Supplied data »

━━━━━━━━━━━━━━━━━━━━

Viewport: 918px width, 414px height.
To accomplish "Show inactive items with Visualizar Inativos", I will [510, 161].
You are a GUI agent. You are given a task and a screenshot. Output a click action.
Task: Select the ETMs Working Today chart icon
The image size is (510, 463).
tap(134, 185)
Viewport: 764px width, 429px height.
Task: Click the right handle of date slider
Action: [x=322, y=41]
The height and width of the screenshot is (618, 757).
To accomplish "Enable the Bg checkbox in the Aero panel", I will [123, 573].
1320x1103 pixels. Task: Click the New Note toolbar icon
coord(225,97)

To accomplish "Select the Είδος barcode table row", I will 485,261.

━━━━━━━━━━━━━━━━━━━━

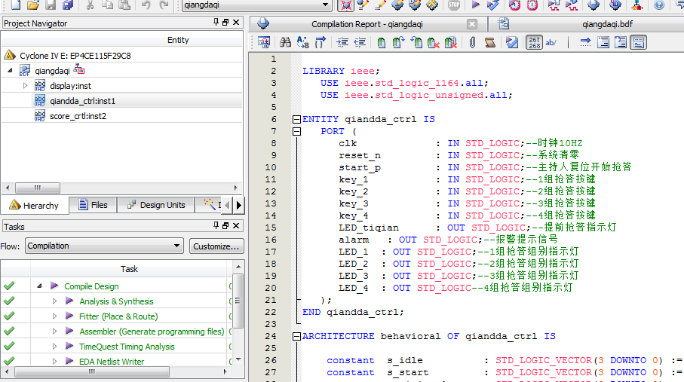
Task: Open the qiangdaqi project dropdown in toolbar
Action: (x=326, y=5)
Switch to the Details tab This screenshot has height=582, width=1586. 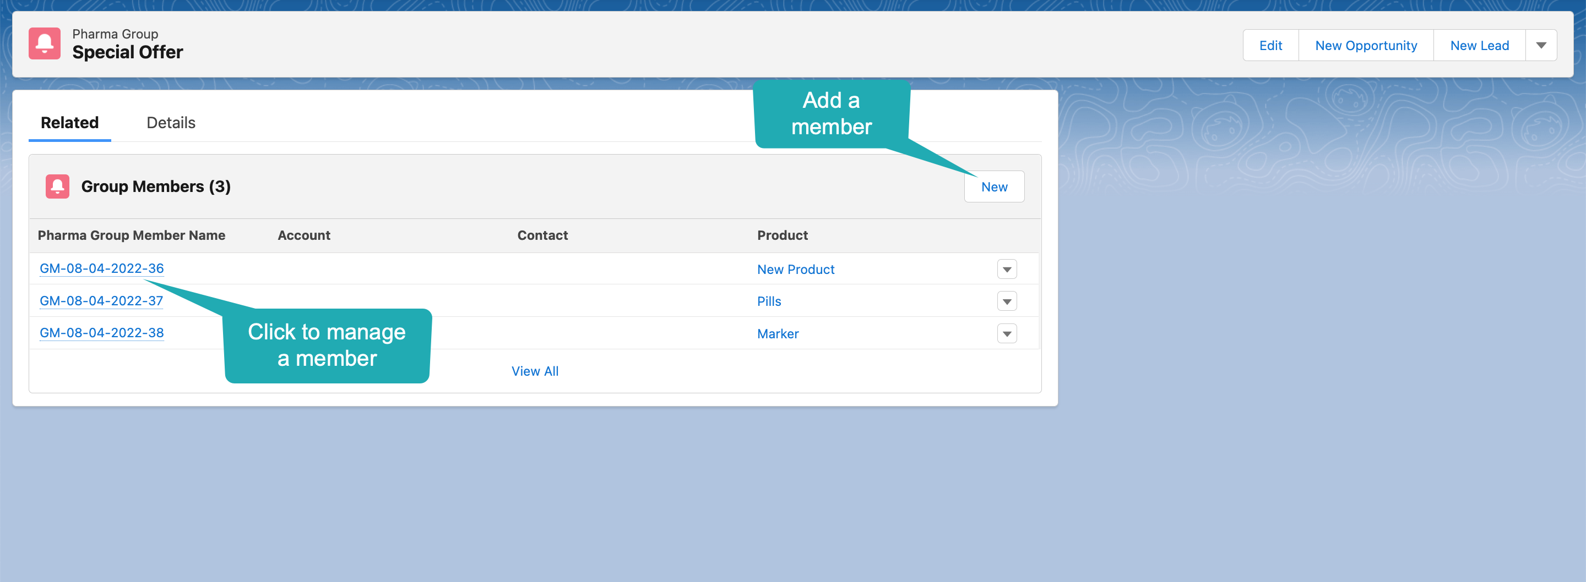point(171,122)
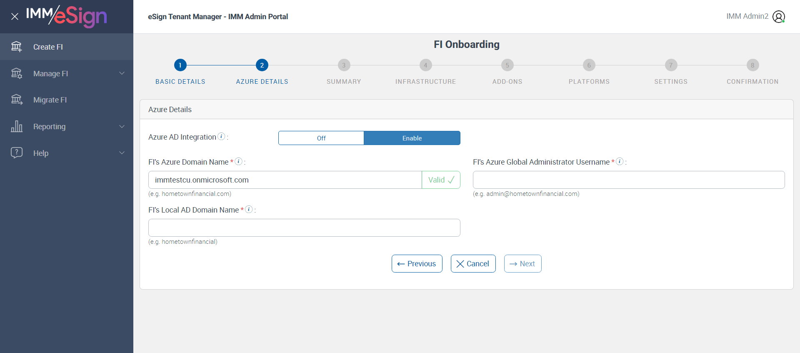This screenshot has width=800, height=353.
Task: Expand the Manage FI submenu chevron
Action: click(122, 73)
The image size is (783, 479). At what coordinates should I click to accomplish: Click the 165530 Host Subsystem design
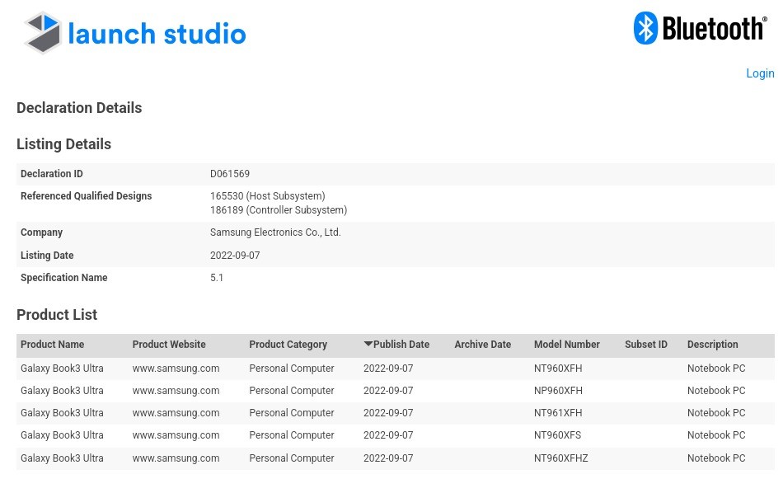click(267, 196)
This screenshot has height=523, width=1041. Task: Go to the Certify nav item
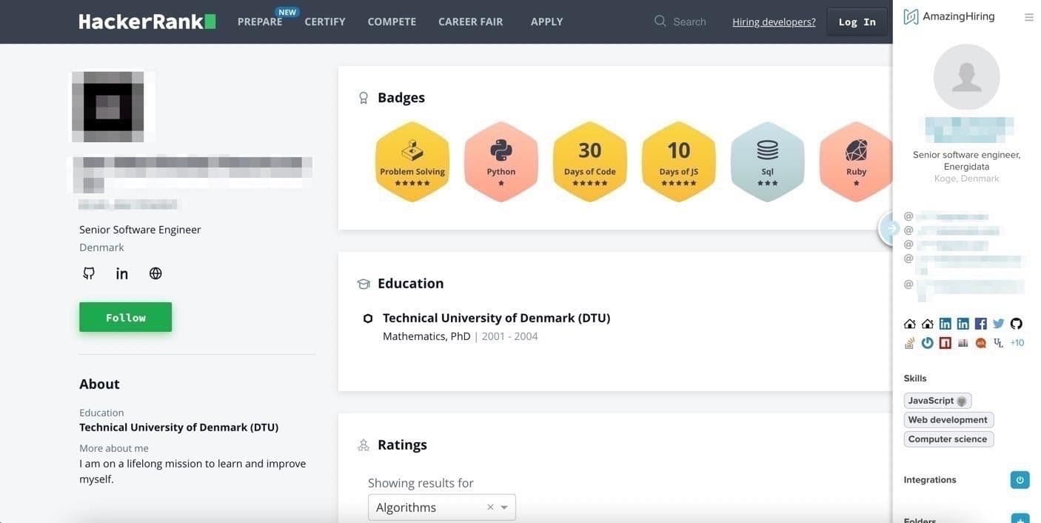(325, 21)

━━━━━━━━━━━━━━━━━━━━

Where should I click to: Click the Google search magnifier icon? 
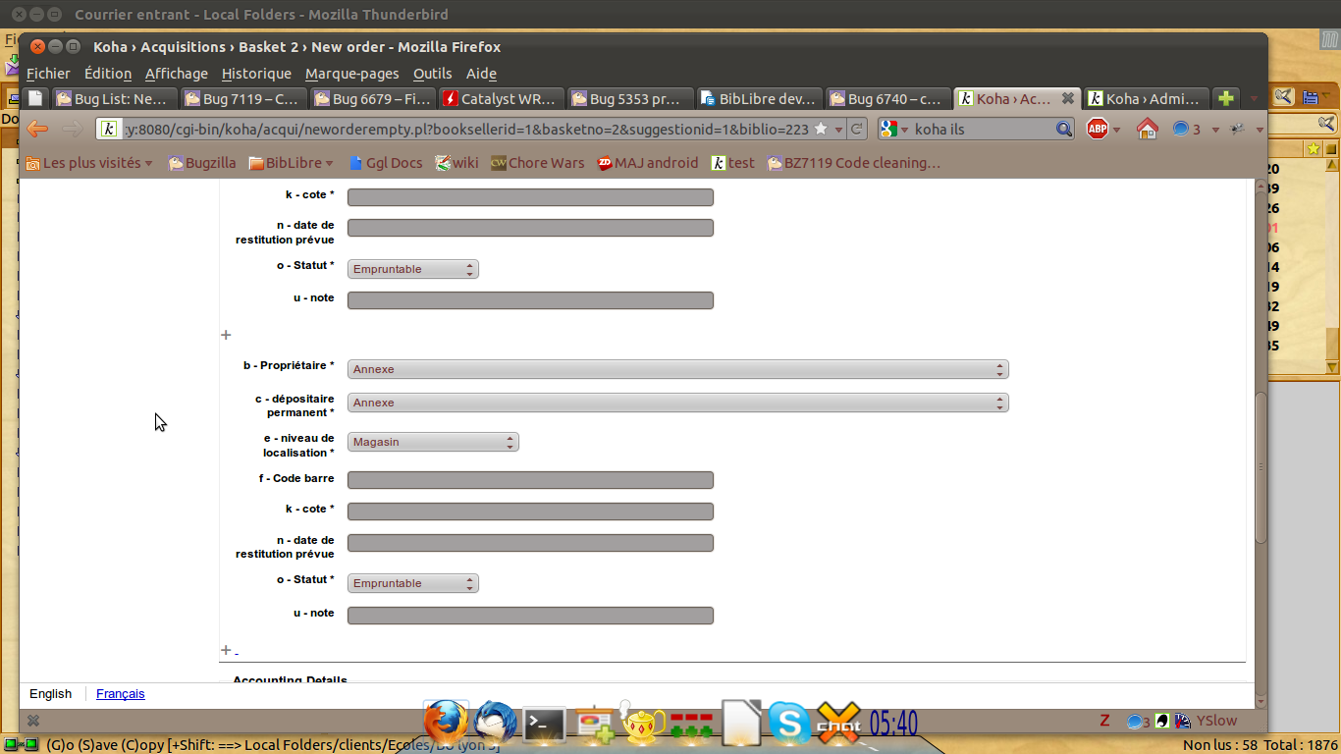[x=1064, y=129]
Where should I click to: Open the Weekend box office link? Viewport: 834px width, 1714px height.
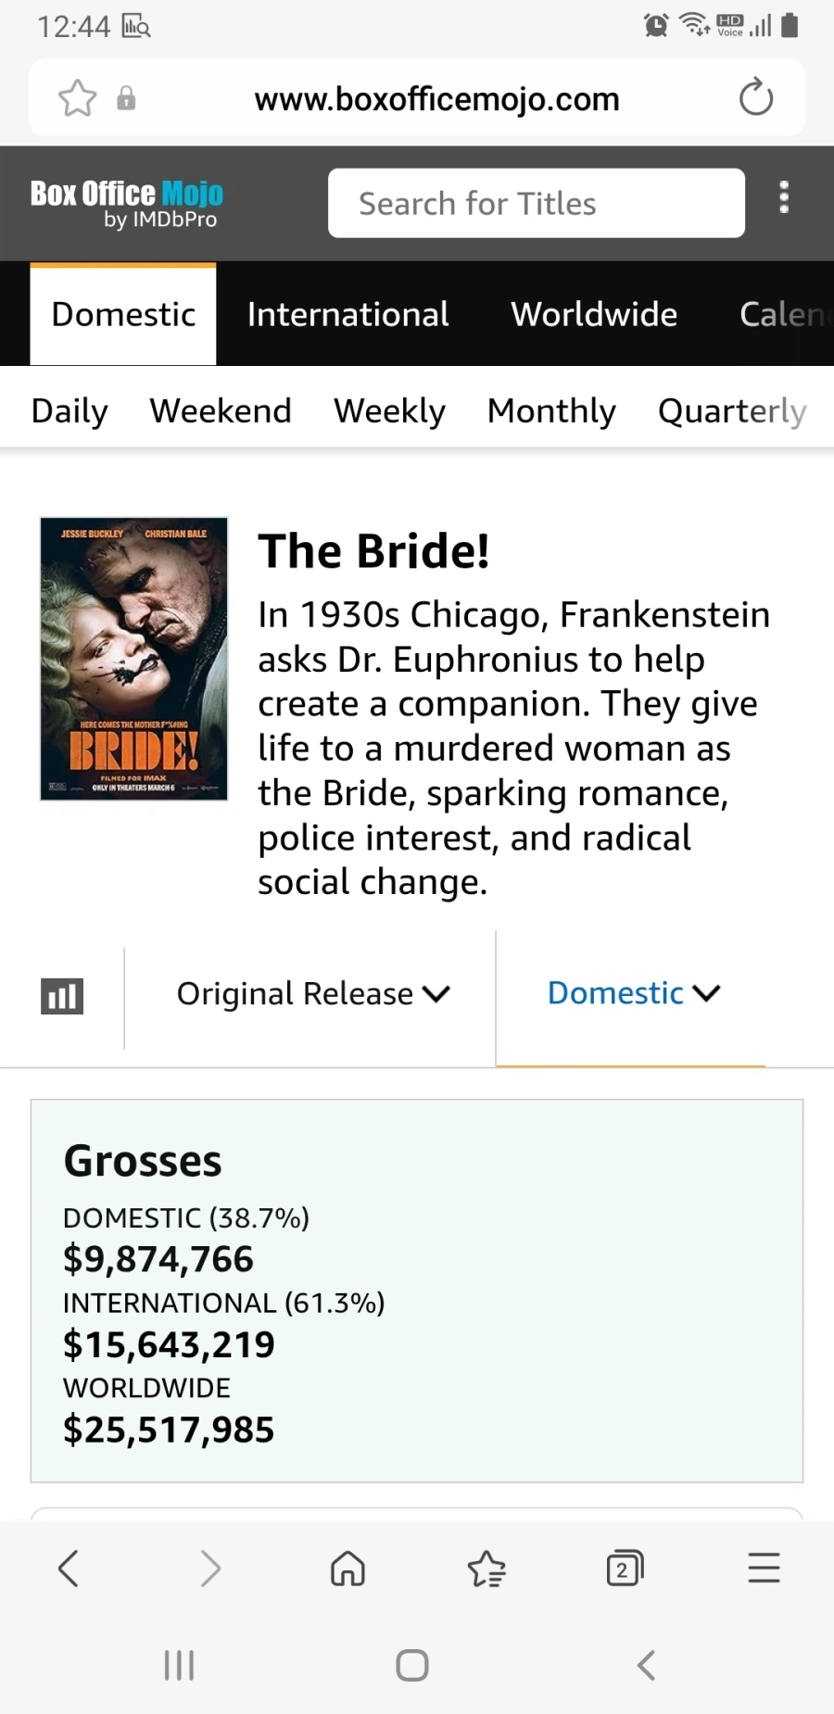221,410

━━━━━━━━━━━━━━━━━━━━

Copy the items exactly, starting at the line that contains "1320x1103 pixels. Task: Click" and continuing up to and including the line that contains "coord(225,97)".

1320x1103 pixels. Task: Click the New Note toolbar icon
coord(225,97)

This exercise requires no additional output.